Stated exercise> Copy the entries word for word, starting at the line with "Given: Go to the ВКР section" and continuing through the last line of the entries, both included. Leave the pictures out of your copy.

——————

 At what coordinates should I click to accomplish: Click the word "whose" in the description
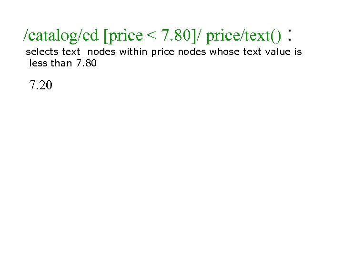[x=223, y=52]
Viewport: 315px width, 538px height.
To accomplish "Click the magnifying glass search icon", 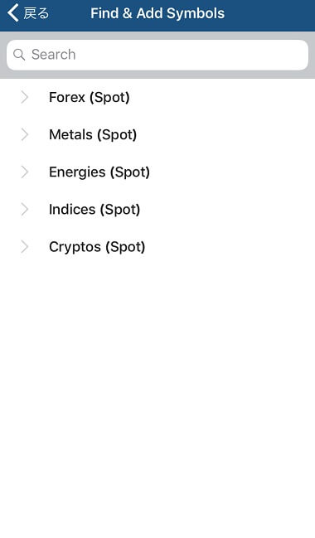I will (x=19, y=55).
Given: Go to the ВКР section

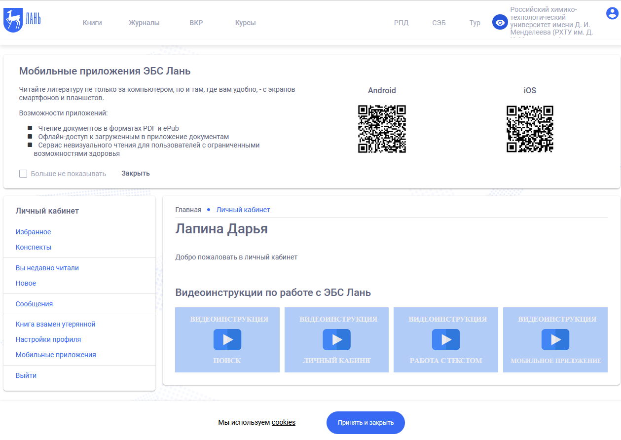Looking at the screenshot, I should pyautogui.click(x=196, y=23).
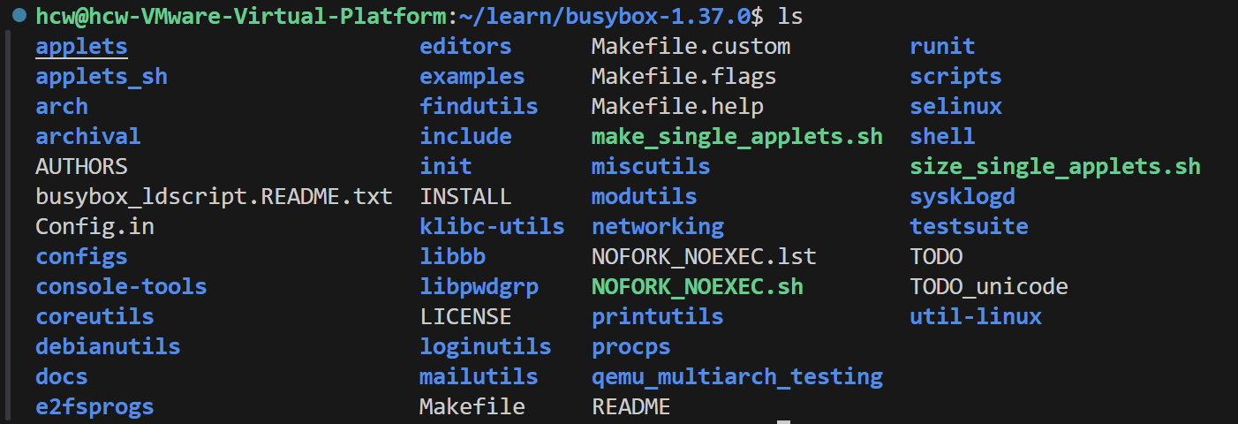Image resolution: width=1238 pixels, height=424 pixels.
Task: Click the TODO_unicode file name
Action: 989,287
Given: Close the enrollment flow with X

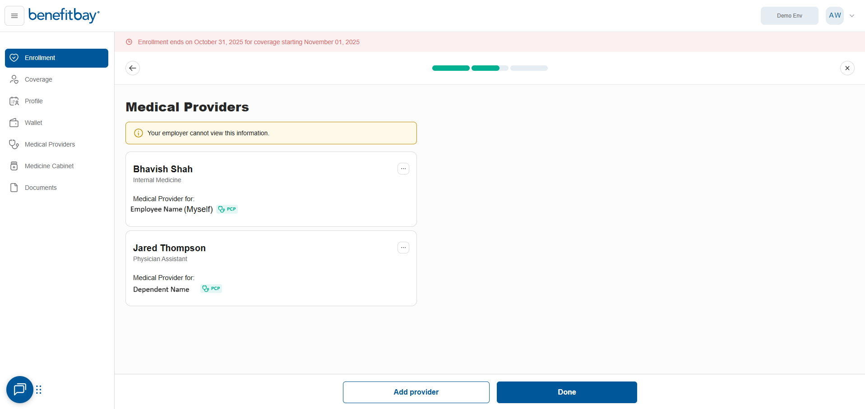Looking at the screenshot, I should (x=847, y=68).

——————

The reply>
Given: Go to the ВКР section

Looking at the screenshot, I should pyautogui.click(x=196, y=23).
Image resolution: width=1238 pixels, height=424 pixels.
Task: Click the TODO_unicode file name
Action: 989,287
Given: Close the enrollment flow with X

Looking at the screenshot, I should (x=847, y=68).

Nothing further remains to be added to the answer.